YOUR TASK ::
Could you retype all of the entries below word for word?

DATA IN THIS EXERCISE ::
....

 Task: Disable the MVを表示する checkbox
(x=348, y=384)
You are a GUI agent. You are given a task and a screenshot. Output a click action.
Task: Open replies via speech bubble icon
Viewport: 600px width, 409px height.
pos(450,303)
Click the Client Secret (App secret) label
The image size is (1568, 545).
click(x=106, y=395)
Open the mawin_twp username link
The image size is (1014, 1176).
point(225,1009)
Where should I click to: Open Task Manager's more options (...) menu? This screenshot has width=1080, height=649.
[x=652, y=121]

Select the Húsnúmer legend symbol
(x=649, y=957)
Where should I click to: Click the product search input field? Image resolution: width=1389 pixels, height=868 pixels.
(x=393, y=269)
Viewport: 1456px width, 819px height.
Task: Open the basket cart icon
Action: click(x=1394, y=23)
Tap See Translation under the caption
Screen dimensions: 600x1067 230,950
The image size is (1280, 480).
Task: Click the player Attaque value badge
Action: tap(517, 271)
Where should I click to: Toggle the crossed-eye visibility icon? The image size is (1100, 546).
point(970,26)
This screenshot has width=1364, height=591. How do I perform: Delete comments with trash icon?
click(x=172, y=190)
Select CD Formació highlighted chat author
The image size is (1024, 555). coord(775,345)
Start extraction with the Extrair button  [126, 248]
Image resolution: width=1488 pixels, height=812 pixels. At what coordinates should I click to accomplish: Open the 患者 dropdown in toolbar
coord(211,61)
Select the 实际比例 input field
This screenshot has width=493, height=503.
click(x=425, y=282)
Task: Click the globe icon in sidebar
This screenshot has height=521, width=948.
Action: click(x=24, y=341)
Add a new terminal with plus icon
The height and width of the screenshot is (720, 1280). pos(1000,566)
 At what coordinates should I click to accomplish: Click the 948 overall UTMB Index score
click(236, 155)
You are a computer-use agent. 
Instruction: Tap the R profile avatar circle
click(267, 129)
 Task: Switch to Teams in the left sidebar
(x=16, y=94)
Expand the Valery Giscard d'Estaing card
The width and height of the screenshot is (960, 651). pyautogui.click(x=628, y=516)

....

RESPONSE ::
 Task: Disable the MVを表示する checkbox
(x=348, y=384)
You are a GUI agent. You are given a task and a screenshot. Output a click action.
Task: Open replies via speech bubble icon
Viewport: 600px width, 409px height.
pos(450,303)
Click the Client Secret (App secret) label
The image size is (1568, 545).
click(x=106, y=395)
Open the mawin_twp username link
The image size is (1014, 1176).
point(225,1009)
Where should I click to: Open Task Manager's more options (...) menu? This screenshot has width=1080, height=649.
[x=652, y=121]

Select the Húsnúmer legend symbol
(x=649, y=957)
Where should I click to: Click the product search input field? Image resolution: width=1389 pixels, height=868 pixels.
(x=393, y=269)
Viewport: 1456px width, 819px height.
Task: Open the basket cart icon
Action: click(x=1394, y=23)
Tap See Translation under the caption
Screen dimensions: 600x1067 230,950
The image size is (1280, 480).
Task: Click the player Attaque value badge
Action: tap(517, 271)
Where should I click to: Toggle the crossed-eye visibility icon? The image size is (1100, 546).
point(970,26)
This screenshot has width=1364, height=591. How do I perform: Delete comments with trash icon?
click(x=172, y=190)
Select CD Formació highlighted chat author
The image size is (1024, 555). coord(775,345)
Start extraction with the Extrair button  [126, 248]
Image resolution: width=1488 pixels, height=812 pixels. At what coordinates should I click to accomplish: Open the 患者 dropdown in toolbar
coord(211,61)
Select the 实际比例 input field
This screenshot has width=493, height=503.
click(x=425, y=282)
Task: Click the globe icon in sidebar
This screenshot has height=521, width=948.
Action: click(x=24, y=341)
Add a new terminal with plus icon
The height and width of the screenshot is (720, 1280). pos(1000,566)
 At what coordinates should I click to accomplish: Click the 948 overall UTMB Index score
click(236, 155)
You are a computer-use agent. 
Instruction: Tap the R profile avatar circle
click(267, 129)
 Task: Switch to Teams in the left sidebar
(x=16, y=94)
Expand the Valery Giscard d'Estaing card
The width and height of the screenshot is (960, 651). pyautogui.click(x=628, y=516)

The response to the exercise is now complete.